About this exercise: Here the job is to print only the lines from the one containing "This screenshot has height=575, width=790." to the end of the entries, both included, exactly as they stand, with pictures excluded.

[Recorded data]
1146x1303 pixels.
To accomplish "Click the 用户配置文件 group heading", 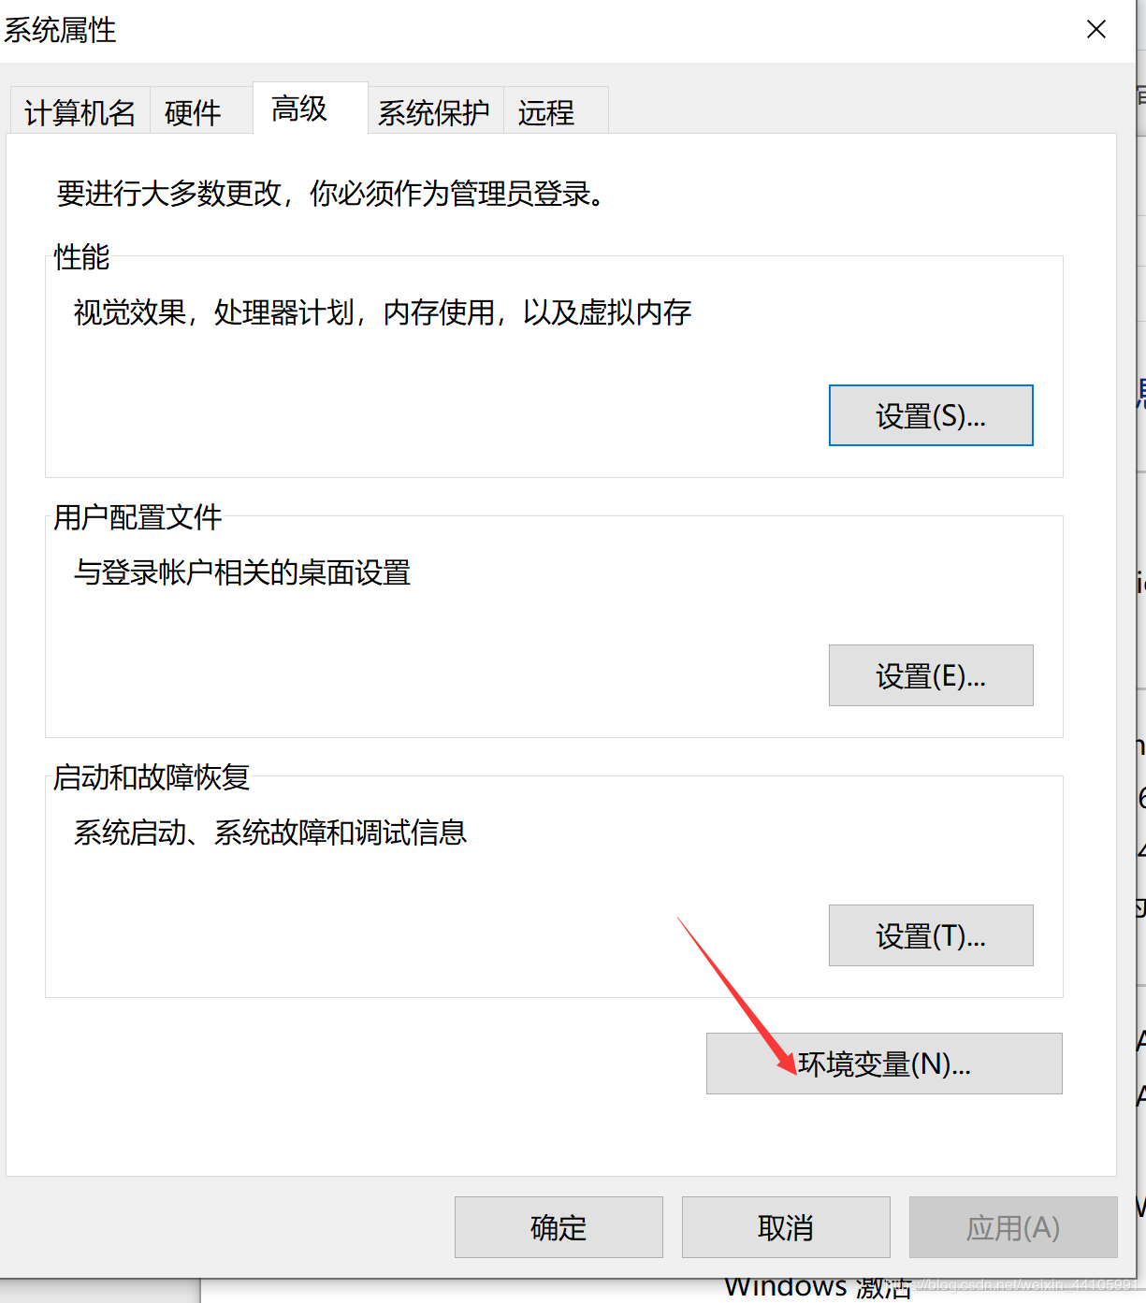I will (x=138, y=516).
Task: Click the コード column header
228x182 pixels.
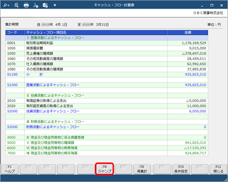Action: [15, 32]
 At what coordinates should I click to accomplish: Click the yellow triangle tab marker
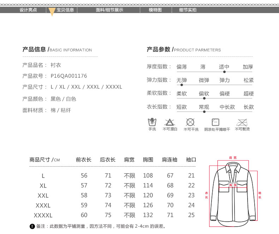coord(52,12)

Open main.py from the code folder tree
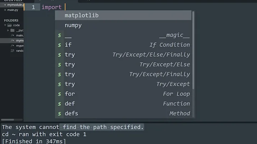coord(19,35)
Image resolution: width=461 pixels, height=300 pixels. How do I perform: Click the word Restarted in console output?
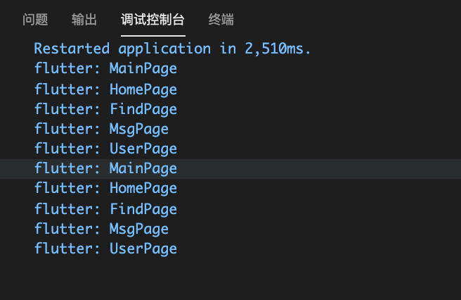coord(72,49)
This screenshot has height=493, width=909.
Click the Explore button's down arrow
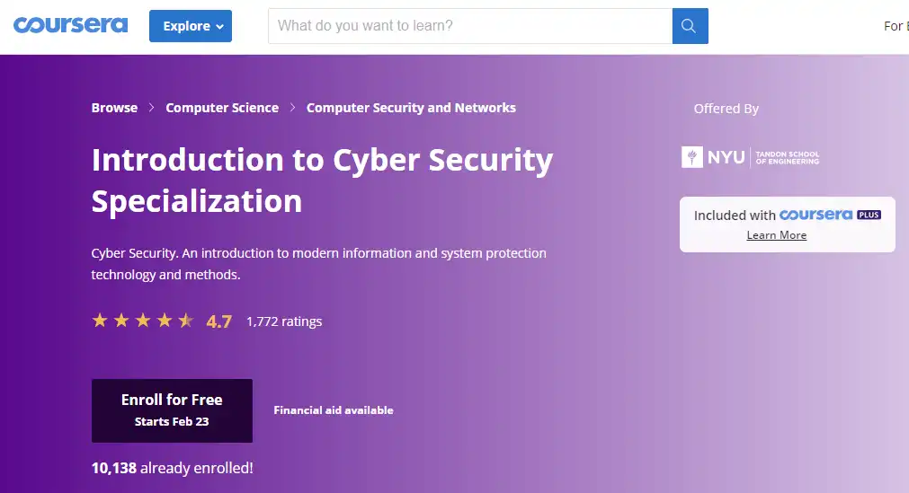(x=219, y=27)
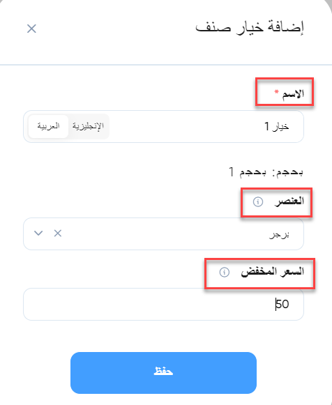Click blank space in the price input
This screenshot has height=405, width=332.
(x=144, y=304)
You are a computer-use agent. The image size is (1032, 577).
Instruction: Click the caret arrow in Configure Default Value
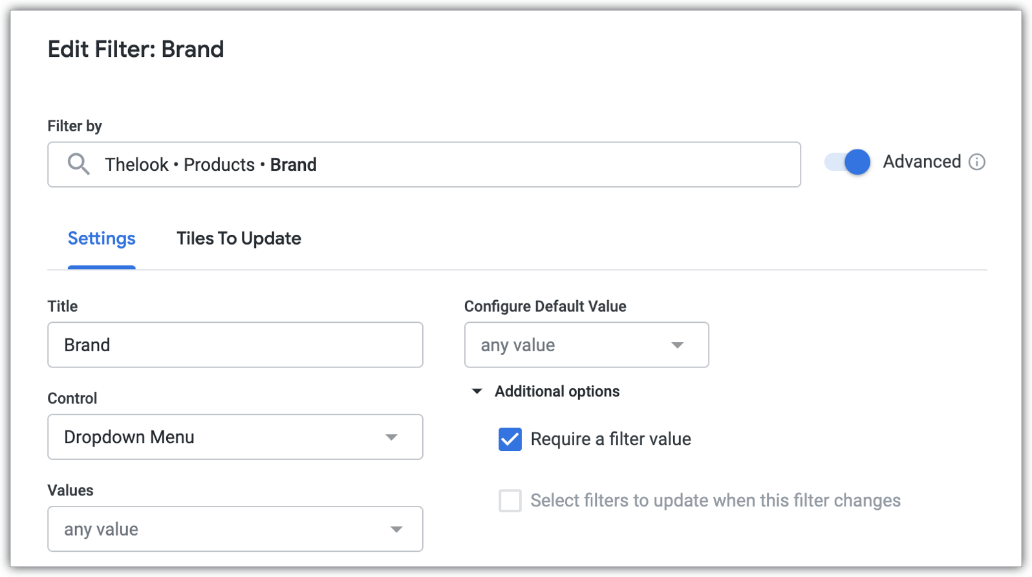677,345
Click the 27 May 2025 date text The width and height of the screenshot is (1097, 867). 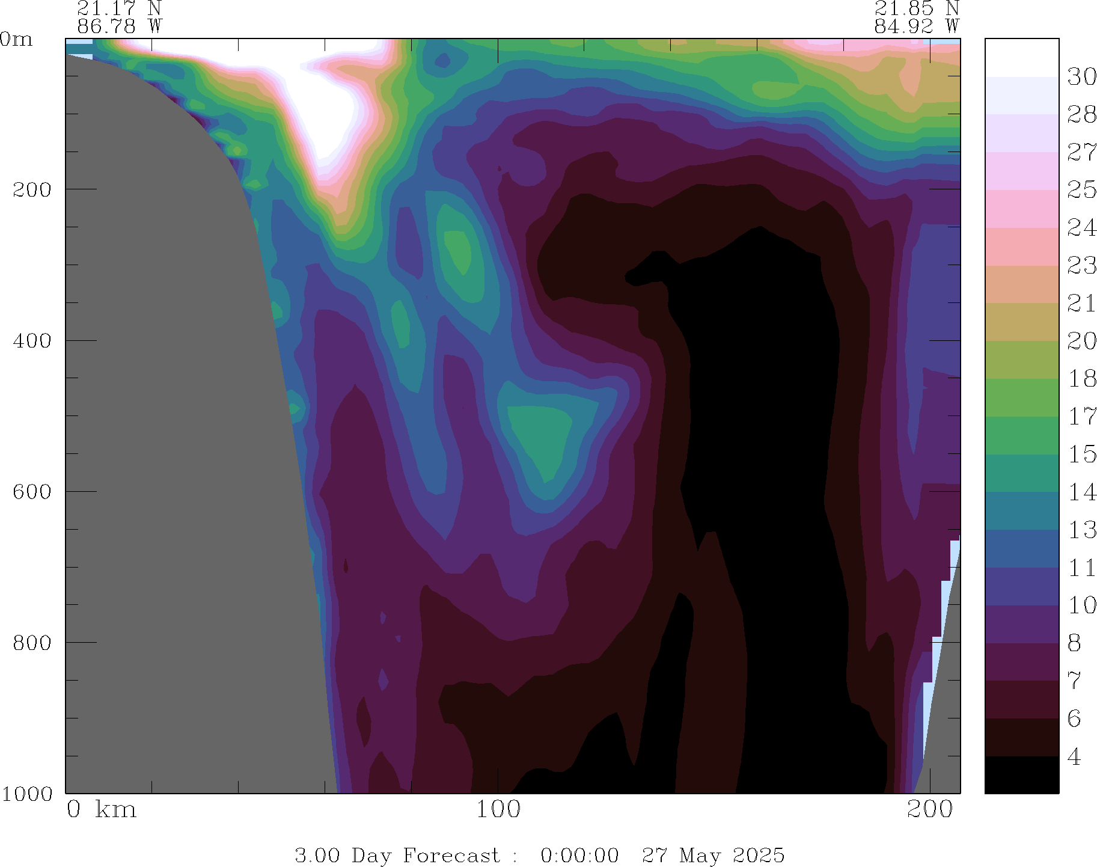(x=713, y=855)
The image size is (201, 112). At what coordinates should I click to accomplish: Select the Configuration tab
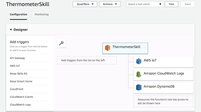coord(18,14)
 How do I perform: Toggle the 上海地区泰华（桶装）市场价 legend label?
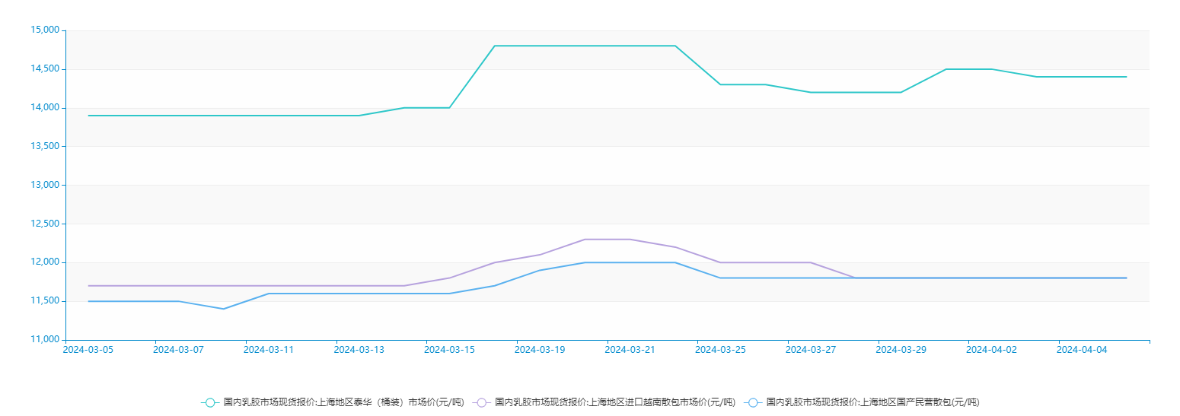click(343, 402)
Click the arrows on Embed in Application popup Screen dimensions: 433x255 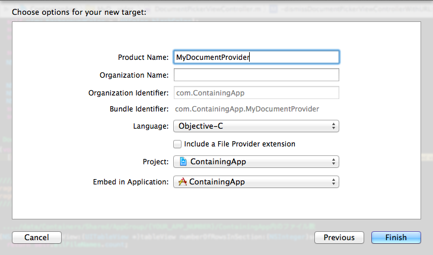tap(333, 181)
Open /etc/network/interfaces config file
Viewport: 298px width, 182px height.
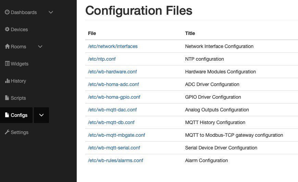coord(112,46)
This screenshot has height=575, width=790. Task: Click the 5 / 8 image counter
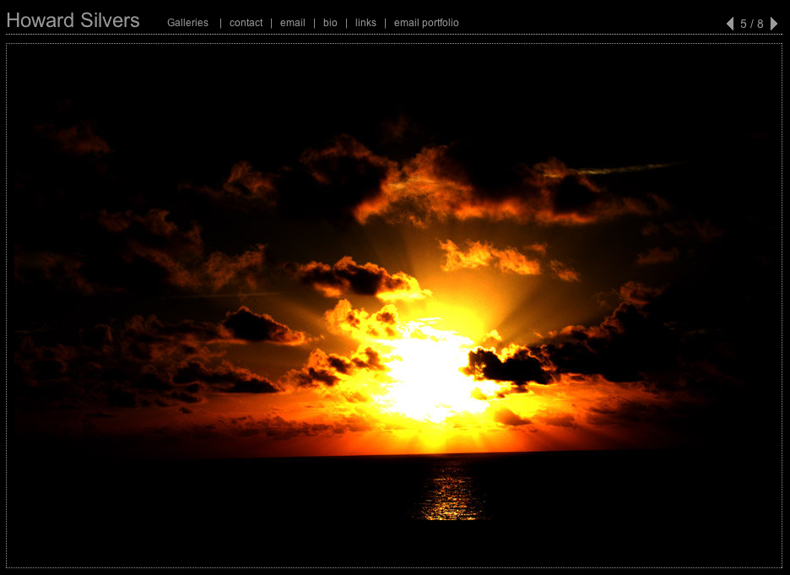coord(751,24)
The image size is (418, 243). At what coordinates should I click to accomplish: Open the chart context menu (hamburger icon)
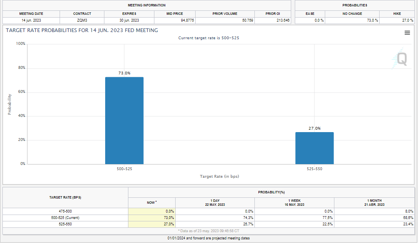[x=407, y=33]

Finished exercise:
This screenshot has height=575, width=790. Task: Click the 5 / 8 image counter
coord(751,24)
The image size is (418, 243). At what coordinates should I click to accomplish: Open the chart context menu (hamburger icon)
[x=407, y=33]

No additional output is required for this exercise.